Now in that context, have a look at the python code snippet above. The program defines couple of functions to handle different command line args. Then it defines a dictionary with the command-line-arg and its corresponding handler as the key-value pair. After that, there is no switch, no string processing, nothing. All it does is, pass the 1st argument as a key to the dictionary, get the corresponding handler function, and call it. If required, pass on the remaining command-line-args (if any) to the handler function. All of this in one single statement! It is not only quick, it is elegant too, as you can see. If you come back to your code even after few months, you won't get lost in the quagmire of huge amount code that has very little to do with the actual intention of writing that program.

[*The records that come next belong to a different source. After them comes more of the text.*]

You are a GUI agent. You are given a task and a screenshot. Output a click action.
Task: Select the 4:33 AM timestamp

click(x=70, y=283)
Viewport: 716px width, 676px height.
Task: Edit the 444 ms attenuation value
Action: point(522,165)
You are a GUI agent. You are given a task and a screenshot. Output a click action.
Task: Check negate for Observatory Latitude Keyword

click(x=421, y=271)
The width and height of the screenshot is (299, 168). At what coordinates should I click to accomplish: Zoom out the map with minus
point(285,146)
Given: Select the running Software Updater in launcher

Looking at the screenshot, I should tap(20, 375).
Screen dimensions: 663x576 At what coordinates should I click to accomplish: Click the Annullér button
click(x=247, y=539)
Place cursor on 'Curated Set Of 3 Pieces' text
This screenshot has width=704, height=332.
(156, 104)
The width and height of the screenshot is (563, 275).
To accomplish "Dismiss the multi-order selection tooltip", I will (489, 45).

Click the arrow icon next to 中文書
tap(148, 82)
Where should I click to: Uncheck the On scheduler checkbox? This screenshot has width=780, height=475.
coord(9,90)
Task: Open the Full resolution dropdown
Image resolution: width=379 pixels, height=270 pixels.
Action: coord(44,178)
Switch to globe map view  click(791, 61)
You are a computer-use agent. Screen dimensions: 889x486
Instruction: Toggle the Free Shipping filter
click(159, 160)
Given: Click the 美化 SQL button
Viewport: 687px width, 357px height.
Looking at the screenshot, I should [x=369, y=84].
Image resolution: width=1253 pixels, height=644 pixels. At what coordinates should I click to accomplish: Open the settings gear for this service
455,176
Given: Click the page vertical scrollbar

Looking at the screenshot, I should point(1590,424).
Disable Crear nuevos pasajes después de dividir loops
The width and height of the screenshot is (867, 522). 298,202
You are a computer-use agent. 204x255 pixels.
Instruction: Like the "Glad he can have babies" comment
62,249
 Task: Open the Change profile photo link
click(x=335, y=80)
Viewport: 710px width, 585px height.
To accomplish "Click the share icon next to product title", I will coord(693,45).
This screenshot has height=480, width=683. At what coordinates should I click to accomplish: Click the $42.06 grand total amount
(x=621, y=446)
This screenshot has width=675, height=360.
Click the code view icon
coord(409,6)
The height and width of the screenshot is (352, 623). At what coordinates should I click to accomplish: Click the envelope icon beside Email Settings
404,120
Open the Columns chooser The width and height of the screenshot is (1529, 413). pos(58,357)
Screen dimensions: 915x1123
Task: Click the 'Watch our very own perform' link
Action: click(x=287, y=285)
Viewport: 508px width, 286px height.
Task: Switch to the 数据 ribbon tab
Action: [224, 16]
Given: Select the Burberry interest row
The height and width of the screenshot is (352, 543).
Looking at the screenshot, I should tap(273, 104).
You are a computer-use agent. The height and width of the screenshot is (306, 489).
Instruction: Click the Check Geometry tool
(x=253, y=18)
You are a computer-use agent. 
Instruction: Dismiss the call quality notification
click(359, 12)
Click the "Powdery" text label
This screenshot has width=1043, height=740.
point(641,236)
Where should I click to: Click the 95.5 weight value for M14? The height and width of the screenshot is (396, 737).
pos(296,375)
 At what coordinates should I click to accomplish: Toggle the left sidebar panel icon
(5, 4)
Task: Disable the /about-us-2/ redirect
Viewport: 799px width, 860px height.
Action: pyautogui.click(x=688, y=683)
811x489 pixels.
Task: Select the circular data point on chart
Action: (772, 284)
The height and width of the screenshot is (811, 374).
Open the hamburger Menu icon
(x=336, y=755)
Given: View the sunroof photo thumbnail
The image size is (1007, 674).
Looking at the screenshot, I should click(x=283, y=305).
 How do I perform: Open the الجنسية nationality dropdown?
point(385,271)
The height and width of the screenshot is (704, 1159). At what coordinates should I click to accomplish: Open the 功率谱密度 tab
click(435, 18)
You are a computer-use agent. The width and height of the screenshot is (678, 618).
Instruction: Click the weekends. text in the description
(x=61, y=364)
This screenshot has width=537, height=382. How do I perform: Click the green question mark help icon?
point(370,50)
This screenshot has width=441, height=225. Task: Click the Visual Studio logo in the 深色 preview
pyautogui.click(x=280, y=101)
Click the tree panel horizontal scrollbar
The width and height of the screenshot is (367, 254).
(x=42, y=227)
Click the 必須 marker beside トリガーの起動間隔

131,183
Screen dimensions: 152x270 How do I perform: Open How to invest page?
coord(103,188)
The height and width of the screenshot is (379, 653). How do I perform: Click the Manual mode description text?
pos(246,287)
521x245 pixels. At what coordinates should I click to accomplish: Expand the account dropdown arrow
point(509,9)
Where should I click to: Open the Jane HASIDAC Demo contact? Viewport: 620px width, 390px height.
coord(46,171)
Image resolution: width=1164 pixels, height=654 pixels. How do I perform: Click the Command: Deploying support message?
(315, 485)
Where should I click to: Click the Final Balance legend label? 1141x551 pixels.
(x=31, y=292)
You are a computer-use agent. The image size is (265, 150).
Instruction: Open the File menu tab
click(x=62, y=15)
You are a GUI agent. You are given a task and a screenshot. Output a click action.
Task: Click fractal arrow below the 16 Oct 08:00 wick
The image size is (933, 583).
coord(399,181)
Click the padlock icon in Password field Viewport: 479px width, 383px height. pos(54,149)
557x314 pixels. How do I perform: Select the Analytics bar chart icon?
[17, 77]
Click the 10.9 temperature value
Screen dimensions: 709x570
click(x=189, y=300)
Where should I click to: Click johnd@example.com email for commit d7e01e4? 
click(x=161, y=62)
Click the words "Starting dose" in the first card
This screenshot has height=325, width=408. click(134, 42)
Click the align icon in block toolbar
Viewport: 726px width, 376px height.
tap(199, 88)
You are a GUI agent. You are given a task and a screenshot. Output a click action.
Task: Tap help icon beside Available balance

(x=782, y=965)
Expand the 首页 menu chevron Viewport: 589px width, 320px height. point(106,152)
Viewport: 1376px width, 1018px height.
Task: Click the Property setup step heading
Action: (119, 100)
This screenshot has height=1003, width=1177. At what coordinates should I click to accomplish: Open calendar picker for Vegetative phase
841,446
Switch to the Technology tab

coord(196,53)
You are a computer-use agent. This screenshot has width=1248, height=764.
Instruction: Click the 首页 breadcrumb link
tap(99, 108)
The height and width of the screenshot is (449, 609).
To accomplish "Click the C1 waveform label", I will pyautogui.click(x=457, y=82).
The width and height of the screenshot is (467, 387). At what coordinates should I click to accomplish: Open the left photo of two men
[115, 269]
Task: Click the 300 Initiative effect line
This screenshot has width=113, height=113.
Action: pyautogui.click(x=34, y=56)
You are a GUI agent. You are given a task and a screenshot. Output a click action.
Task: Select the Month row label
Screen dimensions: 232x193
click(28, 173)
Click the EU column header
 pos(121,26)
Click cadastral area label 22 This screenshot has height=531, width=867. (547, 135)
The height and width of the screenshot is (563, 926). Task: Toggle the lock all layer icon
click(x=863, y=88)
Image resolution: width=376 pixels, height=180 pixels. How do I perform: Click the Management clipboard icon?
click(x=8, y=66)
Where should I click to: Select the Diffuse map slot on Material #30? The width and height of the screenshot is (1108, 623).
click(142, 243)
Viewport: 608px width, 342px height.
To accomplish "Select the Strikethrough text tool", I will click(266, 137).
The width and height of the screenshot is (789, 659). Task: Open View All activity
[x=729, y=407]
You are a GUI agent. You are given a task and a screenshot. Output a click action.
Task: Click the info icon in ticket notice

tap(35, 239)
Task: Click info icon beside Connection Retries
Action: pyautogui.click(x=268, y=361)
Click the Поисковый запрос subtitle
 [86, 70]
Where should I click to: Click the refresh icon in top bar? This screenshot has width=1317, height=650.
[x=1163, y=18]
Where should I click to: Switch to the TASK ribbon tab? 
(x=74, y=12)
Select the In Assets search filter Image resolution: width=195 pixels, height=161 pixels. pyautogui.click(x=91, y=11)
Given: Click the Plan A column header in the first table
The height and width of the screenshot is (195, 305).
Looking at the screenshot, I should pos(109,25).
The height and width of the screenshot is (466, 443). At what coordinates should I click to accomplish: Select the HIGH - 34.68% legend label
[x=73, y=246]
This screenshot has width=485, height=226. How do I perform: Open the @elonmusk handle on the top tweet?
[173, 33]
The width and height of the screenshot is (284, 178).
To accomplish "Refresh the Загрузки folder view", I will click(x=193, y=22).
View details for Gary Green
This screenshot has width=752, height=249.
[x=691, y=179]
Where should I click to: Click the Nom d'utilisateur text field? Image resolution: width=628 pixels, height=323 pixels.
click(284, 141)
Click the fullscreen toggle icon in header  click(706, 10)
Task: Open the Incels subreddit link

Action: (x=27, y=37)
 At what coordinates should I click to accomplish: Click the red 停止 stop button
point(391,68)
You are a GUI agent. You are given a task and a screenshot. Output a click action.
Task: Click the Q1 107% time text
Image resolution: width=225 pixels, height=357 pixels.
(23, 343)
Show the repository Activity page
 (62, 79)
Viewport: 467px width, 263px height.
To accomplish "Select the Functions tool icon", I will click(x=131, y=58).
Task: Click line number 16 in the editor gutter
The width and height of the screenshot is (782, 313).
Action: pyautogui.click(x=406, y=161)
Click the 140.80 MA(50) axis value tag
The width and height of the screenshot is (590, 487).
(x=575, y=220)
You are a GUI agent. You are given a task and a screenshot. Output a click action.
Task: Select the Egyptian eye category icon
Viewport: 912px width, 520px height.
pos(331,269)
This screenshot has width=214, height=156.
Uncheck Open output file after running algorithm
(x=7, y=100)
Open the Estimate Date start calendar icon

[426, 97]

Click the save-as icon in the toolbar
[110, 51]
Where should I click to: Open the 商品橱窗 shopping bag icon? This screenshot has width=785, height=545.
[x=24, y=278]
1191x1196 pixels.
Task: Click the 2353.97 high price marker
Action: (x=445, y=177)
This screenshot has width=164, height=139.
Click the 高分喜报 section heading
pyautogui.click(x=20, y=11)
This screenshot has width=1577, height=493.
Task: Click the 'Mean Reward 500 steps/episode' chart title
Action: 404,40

It is this utter simplicity and elegance offered by Python, that hooks you to this language.

I can tell you about one practical example at my workplace, where I could leverage Python to do an important job of analyzing a log file, very effectively, and that too very quickly.

I wanted to analyze a log file, generated by a time-profiler class which I had written to keep a watch on performance gain achieved through various tuning activities. The time-profiler utility logged method-name, number of records processed and the time taken for it all. Now since the number of calls were in the range of around 40K, visual analysis was not on the cards. So I had to write an utility which would find out the first five calls taking maximum amount of time and corresponding number of records processed, for a given method-name.

For this, I required to process the command line to understand which method is to be analyzed. Then I needed to read the log file, find out all the logs from the logfile which correspond to the given method-name and store the records-processed and time-taken figures with a one-to-one relationship. After that, one sort operation would be required to get the first five records, with maximum time-taken figures. After this sort, the one-to-one relation between the number-of-records-processed and time-taken shouldn't be lost at any cost.

Had I have implemented this in C++, I would have wasted a lot of time in writing a lot of code dealing with the nitty-gritty's of above mentioned things. Instead, I decided to give Python a try, even though I wasn't very much familiar with Python back then.

I came up with a working utility in almost half an hour doing everything mentioned above!!!

This became possible because, as I have been stating again and again, Python offers an impressive set of inbuilt functions and modules, which can effectively do away with the need to spend time on the basic needs. For example, I needn't spend much time on things like –

  1. Processing the command-line
  2. File reading and string processing to find out which lines belong to given method name
  3. Storing the time-taken and number-of-records-processed as key-value pairs in a dictionary (didn't require any STL manipulation overheads)
  4. Sorting the keys (time-taken) in descending order (didn't require any operator overloading)
  5. A LOT of error handling at every stage

Everything was intuitive and hence I was able to find out references for desired functionality, very quickly. I didn't need to spend a lot of time into reading the manuals to find the right method for the job, then check for type-compatibility (due to dynamic typing, another 'controversial' feature of Python) etc etc

That was when I realized, how productive one can get with this powerful language. Allowing the user to focus on the solution, rather than the underlying language, is the most celebrated feature of Python. And I would strongly suggest you taste (and test) it once.